Data extracted from a collection:
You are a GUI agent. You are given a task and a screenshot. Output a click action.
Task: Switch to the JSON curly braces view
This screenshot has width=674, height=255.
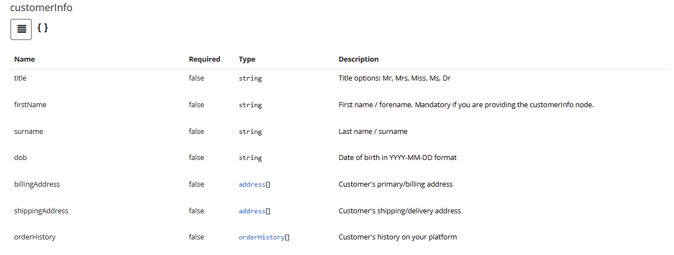[x=43, y=27]
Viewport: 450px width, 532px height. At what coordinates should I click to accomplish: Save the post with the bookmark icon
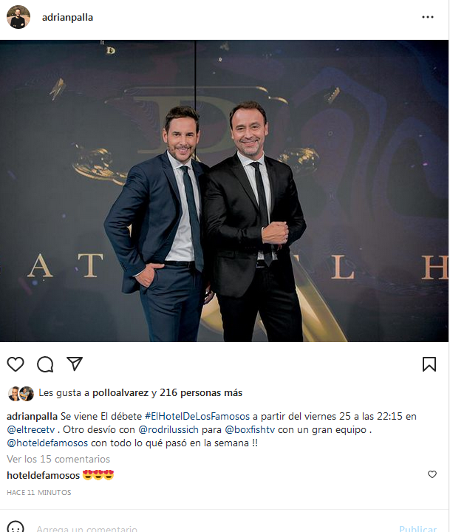(x=429, y=364)
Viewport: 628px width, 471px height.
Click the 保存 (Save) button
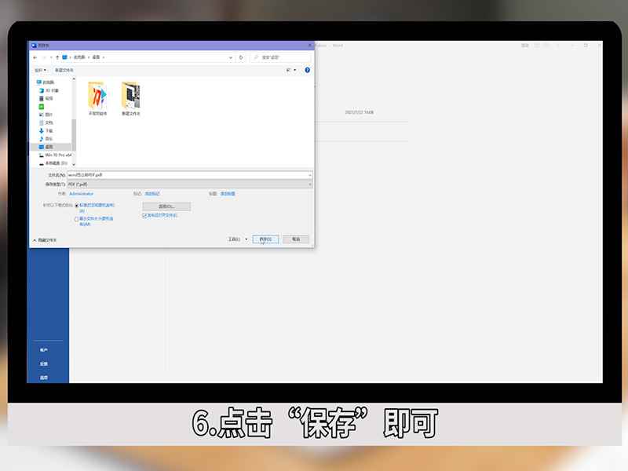265,238
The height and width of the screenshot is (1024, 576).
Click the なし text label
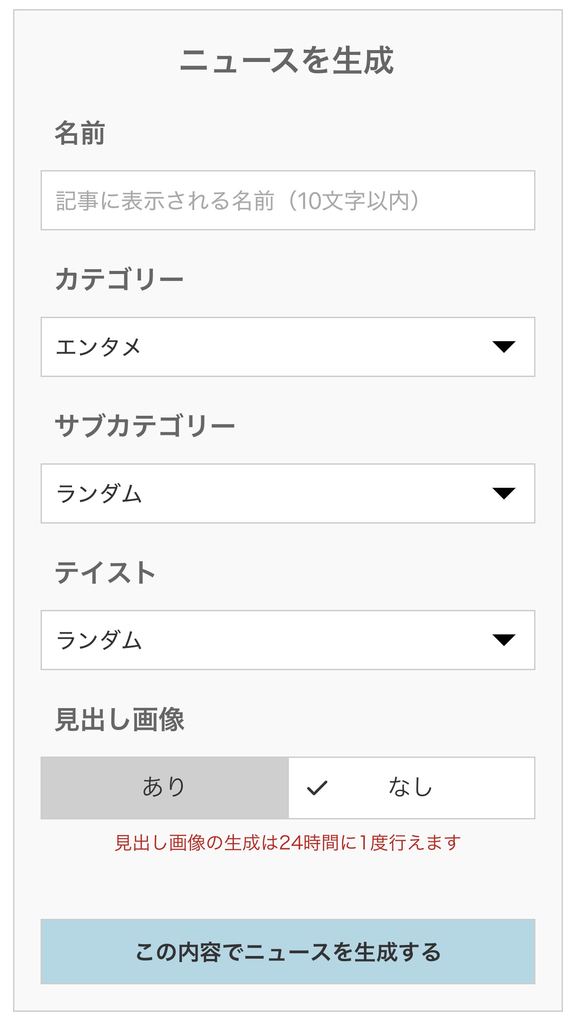click(410, 788)
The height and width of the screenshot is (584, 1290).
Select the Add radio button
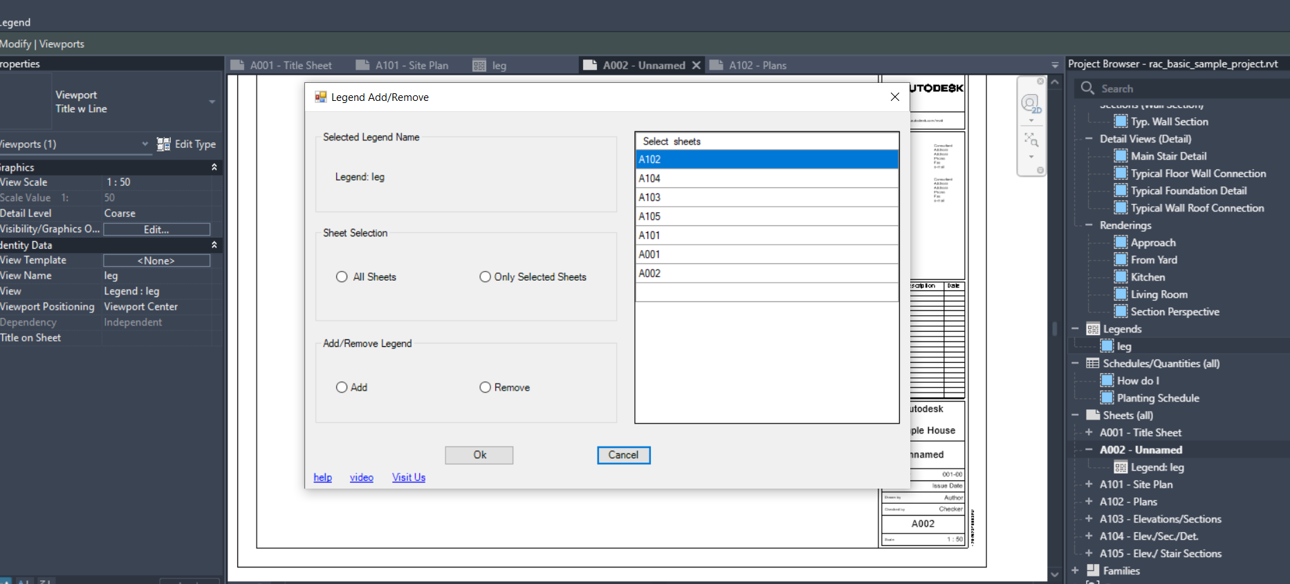(x=342, y=388)
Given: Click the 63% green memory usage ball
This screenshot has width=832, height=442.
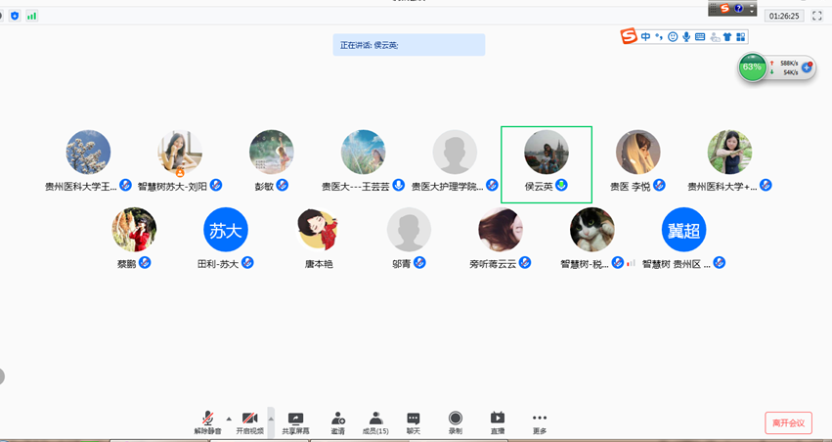Looking at the screenshot, I should 752,67.
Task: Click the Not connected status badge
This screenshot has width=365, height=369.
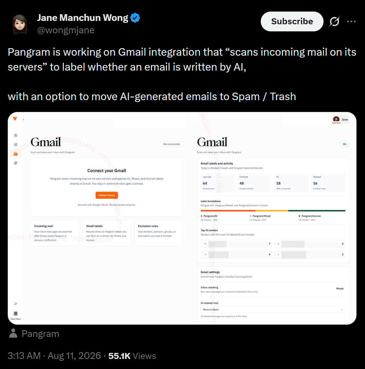Action: 171,144
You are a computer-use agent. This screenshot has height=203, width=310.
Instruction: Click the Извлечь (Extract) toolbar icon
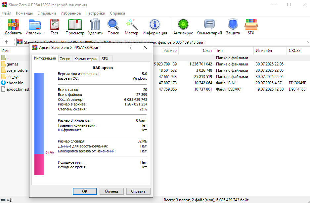point(35,25)
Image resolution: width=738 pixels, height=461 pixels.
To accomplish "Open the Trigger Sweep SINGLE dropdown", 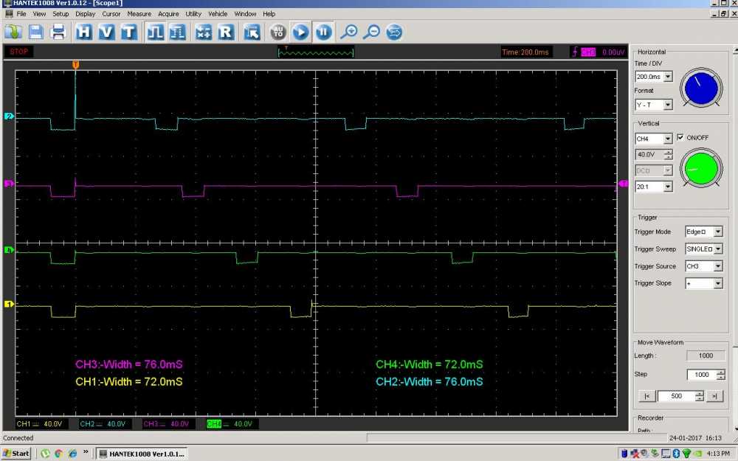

**Work to be completed**
Could you restate every record above word for word, leaving the pictures out?

**Response to this exercise**
You are a GUI agent. You are given a task and a screenshot. Output a click action.
Task: Switch to the JSON curly braces view
This screenshot has width=674, height=255.
[x=43, y=27]
Viewport: 450px width, 532px height. At what coordinates should I click to accomplish: Save the post with the bookmark icon
(x=429, y=364)
Viewport: 628px width, 471px height.
Click the 保存 (Save) button
265,238
The height and width of the screenshot is (1024, 576).
Click the なし text label
click(410, 788)
The height and width of the screenshot is (584, 1290).
Select the Add radio button
(x=342, y=388)
Given: Click the 63% green memory usage ball
This screenshot has width=832, height=442.
Looking at the screenshot, I should 752,67.
Task: Click the Not connected status badge
This screenshot has width=365, height=369.
Action: 171,144
You are a computer-use agent. This screenshot has height=203, width=310.
Instruction: Click the Извлечь (Extract) toolbar icon
point(35,25)
Image resolution: width=738 pixels, height=461 pixels.
To accomplish "Open the Trigger Sweep SINGLE dropdown", 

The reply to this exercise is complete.